En garde à vue, le suspect de l’attaque de la mosquée de Bayonne, ex-candidat Front national, a avoué les faits. Le procureur de la République à Bayonne s’est exprimé mardi après-midi pour clarifier l’affaire.

Les faits

Lundi 28 octobre, à 15 h 20, un homme tente d’incendier la porte de la mosquée de Bayonne. Deux hommes de 74 et 78 ans tentent de l’en empêcher, alors que l’un est assis sur une chaise à l’extérieur de la mosquée et l’autre dans son véhicule. Il leur tire alors dessus, puis incendie un véhicule. 

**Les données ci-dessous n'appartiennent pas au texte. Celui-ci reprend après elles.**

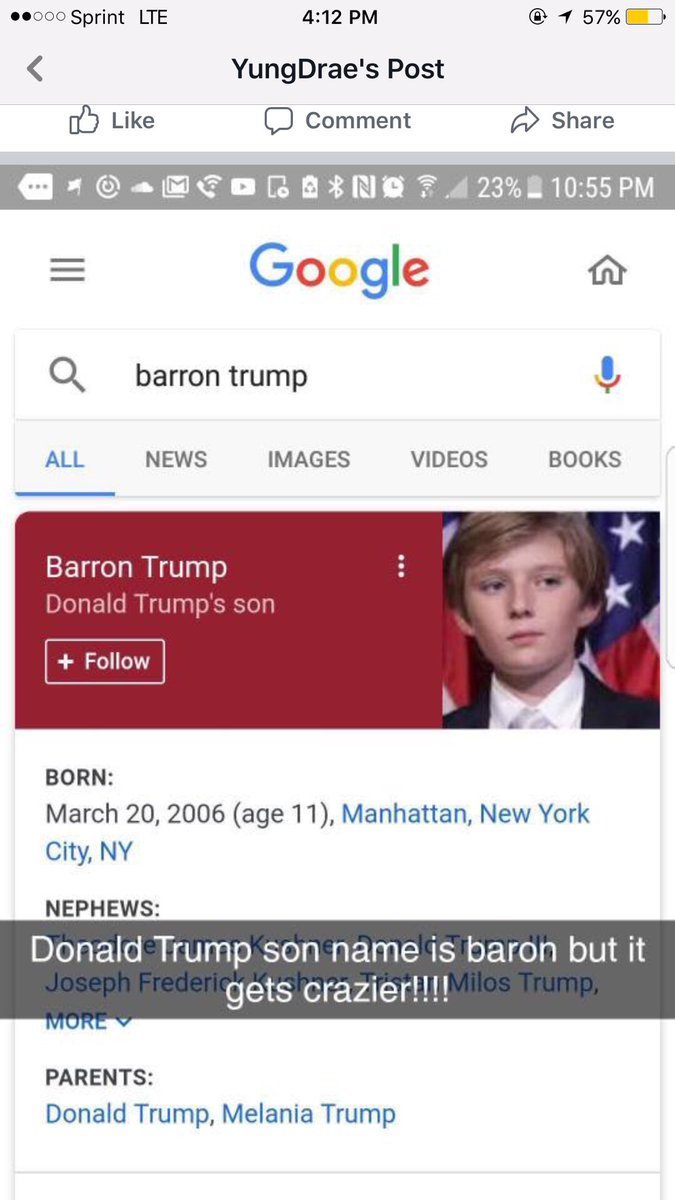
Task: Switch to the NEWS tab
Action: 176,459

Il est interpellé une heure plus tard à son domicile à Saint-Martin de Seignanx, dans les Landes.

Le suspect

Claude Sinké, retraité de l’éducation nationale de 84 ans, a avoué les faits et est actuellement en garde à vue. Il a justifié son acte par «la volonté de venger la destruction de la cathédrale Notre-Dame de Paris», qui aurait été provoqué, selon lui, par «des membres de la communauté musulmane».

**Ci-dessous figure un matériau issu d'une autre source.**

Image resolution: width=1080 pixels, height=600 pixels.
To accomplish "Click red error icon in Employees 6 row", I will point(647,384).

Vendredi dernier, il avait adressé une lettre à l’ordre des avocats de Bayonne et au procureur de Dax pour porter plainte contre le président Emmanuel Macron, notamment pour «non-application des droits de l’Homme», selon le procureur de Dax.

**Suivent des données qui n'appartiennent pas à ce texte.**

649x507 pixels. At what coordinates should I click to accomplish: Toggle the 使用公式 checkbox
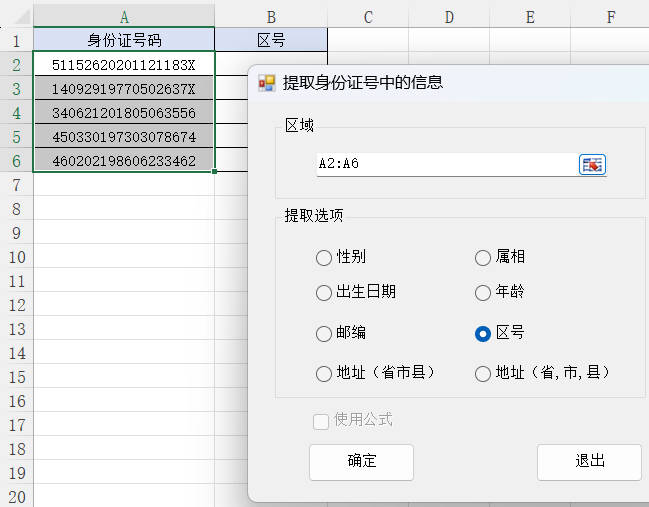point(322,421)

L’homme était «connu sur la commune et fui pour ses excès verbaux», a déclaré à l’AFP Mike Bresson, adjoint à la mairie du village landais. «Il donnait l’apparence de quelqu’un de psychologiquement perturbé», a‑t-il ajouté. Mardi après-midi, le procureur de la République a confirmé que «son audition interroge sur son état de santé psychique, de sorte qu’il est actuellement présenté à un médecin psychiatre, afin d’être éclairé sur sa responsabilité pénale».

Il s’était aussi présenté en 2015 aux élections départementales sous l’étiquette Front national. Selon le parti, «à l’issue du scrutin, [il] a été écarté de sa fédération départementale […] pour avoir tenu des propos jugés contraires à l’esprit et à la ligne politique du Rassemblement national».

L’état des blessés

Deux hommes de 74 et 78 ans sont gravement blessés. L’un a été touché au cou, l’autre au thorax. Une source proche de l’enquête a assuré à France Télévisions que le premier était «dans un état réservé avec paralysies partielles probables de ses membres» et le second «blessé au bras avec blast sur la cage thoracique» ; il est dans un état stationnaire, mais reste sous surveillance.

Les réactions

Emmanuel Macron a déclaré sur Twitter «condamner avec fermeté» cette attaque.

Marine Le Pen, présidente du Rassemblement national, a tenu à rappeler que son parti ne partageait pas ces valeurs.